▶ **STATED GOAL**
Starting with the line that contains "cookies policy page (499, 892)" and ending after the line that contains "Advertise (949, 1185)", lay out those lines below as a JSON list of strings, one string for each line, with blank lines left out.

▶ **RECORDS SHOWN**
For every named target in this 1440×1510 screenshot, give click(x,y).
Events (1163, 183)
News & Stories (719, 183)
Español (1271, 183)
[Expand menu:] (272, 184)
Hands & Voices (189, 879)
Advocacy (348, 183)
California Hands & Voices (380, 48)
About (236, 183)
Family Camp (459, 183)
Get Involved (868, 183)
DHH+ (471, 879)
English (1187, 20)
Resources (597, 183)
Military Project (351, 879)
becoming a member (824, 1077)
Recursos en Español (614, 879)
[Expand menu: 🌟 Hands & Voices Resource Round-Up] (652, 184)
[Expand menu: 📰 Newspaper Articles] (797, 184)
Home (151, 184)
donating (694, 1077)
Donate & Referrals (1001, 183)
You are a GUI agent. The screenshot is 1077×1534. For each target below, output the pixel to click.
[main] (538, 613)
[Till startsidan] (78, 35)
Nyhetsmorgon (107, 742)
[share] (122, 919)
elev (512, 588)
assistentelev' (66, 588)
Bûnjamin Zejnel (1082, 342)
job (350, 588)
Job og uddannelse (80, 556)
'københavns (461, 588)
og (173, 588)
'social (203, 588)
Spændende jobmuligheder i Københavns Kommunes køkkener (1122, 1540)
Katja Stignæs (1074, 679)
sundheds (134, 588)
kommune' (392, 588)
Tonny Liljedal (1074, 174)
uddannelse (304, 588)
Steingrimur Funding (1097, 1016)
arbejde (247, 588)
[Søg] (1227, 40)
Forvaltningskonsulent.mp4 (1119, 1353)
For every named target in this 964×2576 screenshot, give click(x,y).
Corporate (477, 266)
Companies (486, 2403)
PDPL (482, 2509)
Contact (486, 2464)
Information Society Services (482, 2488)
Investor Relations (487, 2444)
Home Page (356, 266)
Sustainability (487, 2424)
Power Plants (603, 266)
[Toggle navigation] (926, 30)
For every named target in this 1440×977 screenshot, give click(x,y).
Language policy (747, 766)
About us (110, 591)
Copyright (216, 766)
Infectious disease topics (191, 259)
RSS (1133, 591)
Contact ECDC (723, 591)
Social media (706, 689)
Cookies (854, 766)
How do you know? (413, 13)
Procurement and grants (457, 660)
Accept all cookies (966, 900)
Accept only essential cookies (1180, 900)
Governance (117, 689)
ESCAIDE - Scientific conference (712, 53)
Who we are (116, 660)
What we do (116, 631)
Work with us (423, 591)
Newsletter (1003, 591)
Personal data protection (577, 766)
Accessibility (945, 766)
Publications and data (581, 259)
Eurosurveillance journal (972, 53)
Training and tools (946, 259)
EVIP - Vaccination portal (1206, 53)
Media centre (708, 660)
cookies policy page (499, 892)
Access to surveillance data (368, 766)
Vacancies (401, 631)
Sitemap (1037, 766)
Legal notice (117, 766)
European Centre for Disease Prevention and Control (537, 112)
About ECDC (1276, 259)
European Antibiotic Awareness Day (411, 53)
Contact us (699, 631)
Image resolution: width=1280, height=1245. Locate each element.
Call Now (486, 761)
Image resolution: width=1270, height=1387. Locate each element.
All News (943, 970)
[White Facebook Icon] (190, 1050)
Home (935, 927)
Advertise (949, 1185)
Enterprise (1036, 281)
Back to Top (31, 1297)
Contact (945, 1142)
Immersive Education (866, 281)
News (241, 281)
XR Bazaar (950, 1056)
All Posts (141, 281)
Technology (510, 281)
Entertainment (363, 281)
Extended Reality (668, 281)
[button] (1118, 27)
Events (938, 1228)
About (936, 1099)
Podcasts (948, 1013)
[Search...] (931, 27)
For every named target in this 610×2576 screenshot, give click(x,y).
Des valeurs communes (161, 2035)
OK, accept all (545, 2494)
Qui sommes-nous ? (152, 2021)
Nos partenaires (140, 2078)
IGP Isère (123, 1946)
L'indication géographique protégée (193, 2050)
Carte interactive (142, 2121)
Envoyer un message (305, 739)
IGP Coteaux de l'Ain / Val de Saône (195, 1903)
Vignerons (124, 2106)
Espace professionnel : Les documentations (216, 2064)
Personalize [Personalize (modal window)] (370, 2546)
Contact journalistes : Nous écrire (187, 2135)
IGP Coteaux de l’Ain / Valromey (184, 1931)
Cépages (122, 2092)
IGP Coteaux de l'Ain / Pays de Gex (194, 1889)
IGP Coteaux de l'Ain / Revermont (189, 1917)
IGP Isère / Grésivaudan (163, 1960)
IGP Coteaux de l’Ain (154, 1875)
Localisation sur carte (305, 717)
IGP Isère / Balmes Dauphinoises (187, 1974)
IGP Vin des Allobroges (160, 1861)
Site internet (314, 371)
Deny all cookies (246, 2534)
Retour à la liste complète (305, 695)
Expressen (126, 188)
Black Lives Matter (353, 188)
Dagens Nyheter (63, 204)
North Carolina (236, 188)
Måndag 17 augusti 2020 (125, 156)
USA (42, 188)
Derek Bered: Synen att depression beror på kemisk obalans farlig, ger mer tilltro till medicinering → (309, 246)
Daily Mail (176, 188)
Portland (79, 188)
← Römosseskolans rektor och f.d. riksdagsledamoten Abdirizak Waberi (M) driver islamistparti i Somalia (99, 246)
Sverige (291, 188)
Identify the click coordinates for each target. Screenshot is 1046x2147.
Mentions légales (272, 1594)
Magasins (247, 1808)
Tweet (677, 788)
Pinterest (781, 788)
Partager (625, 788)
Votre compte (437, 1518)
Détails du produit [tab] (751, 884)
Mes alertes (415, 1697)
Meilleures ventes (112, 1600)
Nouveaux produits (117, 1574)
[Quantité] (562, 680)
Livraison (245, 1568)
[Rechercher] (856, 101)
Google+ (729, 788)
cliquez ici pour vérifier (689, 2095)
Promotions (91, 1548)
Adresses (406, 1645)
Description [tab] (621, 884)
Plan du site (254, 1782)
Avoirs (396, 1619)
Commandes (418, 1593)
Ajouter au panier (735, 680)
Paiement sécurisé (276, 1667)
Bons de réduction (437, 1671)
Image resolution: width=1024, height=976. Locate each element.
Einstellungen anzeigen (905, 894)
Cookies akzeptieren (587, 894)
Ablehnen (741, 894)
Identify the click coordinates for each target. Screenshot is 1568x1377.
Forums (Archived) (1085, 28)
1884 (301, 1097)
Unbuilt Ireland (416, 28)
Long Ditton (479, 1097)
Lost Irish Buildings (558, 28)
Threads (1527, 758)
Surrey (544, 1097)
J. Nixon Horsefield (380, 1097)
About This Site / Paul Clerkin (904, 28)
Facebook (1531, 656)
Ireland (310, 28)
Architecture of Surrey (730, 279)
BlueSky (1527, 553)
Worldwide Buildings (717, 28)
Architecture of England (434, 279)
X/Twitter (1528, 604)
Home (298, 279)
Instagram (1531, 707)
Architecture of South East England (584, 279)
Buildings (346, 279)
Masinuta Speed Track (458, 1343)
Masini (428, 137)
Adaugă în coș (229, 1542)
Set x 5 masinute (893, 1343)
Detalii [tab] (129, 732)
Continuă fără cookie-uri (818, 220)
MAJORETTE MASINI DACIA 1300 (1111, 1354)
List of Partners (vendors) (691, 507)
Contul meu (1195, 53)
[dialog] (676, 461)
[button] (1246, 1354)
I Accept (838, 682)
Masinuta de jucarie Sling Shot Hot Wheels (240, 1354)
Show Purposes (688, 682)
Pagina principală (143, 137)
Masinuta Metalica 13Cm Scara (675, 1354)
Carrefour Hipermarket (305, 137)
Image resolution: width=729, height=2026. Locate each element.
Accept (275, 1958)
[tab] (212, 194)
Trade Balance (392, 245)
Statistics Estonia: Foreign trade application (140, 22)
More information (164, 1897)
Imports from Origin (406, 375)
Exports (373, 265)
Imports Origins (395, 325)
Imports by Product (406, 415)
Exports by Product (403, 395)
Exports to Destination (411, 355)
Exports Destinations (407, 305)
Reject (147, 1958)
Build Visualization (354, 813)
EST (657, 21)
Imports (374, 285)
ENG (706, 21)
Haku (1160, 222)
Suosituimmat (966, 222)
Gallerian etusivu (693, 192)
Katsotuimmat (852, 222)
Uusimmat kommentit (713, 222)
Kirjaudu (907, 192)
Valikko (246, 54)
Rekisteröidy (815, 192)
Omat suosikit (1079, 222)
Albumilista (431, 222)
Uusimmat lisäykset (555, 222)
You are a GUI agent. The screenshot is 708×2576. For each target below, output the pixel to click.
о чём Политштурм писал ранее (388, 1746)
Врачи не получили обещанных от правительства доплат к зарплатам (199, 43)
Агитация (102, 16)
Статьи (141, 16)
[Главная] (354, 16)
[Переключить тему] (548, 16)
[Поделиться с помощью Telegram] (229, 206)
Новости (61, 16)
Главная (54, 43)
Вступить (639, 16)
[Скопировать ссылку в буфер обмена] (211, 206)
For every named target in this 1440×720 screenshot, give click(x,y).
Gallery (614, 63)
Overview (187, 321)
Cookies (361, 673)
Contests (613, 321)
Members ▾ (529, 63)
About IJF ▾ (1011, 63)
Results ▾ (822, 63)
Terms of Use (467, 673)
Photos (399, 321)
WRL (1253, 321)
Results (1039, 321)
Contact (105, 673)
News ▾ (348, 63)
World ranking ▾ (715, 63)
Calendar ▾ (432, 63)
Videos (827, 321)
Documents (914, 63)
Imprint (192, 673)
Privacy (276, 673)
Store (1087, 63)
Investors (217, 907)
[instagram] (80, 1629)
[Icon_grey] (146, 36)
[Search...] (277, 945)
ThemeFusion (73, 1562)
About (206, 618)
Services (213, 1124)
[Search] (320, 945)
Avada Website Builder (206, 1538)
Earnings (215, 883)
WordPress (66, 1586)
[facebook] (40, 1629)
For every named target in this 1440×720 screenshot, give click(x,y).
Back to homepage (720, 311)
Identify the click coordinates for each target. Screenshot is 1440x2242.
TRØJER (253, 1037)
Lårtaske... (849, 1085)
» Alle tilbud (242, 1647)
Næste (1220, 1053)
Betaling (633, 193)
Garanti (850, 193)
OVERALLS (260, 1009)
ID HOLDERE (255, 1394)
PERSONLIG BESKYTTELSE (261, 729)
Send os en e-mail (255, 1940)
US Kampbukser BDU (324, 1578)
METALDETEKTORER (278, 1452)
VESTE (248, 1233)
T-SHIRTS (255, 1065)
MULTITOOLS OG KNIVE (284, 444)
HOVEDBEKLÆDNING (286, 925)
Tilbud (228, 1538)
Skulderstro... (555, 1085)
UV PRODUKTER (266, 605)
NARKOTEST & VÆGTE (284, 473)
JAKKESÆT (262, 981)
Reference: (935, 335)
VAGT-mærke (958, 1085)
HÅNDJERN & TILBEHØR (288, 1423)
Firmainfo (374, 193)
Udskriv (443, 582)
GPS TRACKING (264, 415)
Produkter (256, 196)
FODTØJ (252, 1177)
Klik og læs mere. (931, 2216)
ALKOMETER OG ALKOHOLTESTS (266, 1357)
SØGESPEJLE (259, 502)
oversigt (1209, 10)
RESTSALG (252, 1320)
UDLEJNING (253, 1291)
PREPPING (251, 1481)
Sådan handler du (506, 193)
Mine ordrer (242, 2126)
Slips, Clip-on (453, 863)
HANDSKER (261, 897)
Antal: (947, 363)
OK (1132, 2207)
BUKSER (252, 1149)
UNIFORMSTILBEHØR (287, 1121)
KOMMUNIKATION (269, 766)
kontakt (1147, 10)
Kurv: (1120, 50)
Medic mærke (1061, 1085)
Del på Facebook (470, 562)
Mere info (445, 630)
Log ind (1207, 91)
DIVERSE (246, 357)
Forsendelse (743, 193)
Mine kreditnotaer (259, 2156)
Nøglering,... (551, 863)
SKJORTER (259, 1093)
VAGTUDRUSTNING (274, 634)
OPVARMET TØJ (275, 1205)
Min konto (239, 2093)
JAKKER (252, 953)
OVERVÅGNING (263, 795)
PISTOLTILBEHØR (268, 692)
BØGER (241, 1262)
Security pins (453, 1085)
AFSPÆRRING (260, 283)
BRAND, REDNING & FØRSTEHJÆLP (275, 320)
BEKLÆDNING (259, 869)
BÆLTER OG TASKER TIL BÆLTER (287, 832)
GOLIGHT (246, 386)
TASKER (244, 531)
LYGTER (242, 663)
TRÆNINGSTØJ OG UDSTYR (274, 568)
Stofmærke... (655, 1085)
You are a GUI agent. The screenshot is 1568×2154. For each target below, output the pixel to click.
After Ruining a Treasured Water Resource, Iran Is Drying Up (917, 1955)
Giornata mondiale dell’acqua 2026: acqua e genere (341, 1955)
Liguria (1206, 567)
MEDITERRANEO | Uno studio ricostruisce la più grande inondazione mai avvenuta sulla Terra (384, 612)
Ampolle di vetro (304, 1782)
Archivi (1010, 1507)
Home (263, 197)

▶ **SOLVED EXERCISE**
[
  "cookies policy page (499, 892)",
  "Access to surveillance data (368, 766)",
  "Vacancies (401, 631)",
  "Sitemap (1037, 766)",
  "Legal notice (117, 766)",
  "European Centre for Disease Prevention and Control (537, 112)",
  "About ECDC (1276, 259)",
  "European Antibiotic Awareness Day (411, 53)",
  "Contact us (699, 631)",
  "Image resolution: width=1280, height=1245. Locate each element.",
  "Call Now (486, 761)",
  "Image resolution: width=1270, height=1387. Locate each element.",
  "All News (943, 970)",
  "[White Facebook Icon] (190, 1050)",
  "Home (935, 927)",
  "Advertise (949, 1185)"
]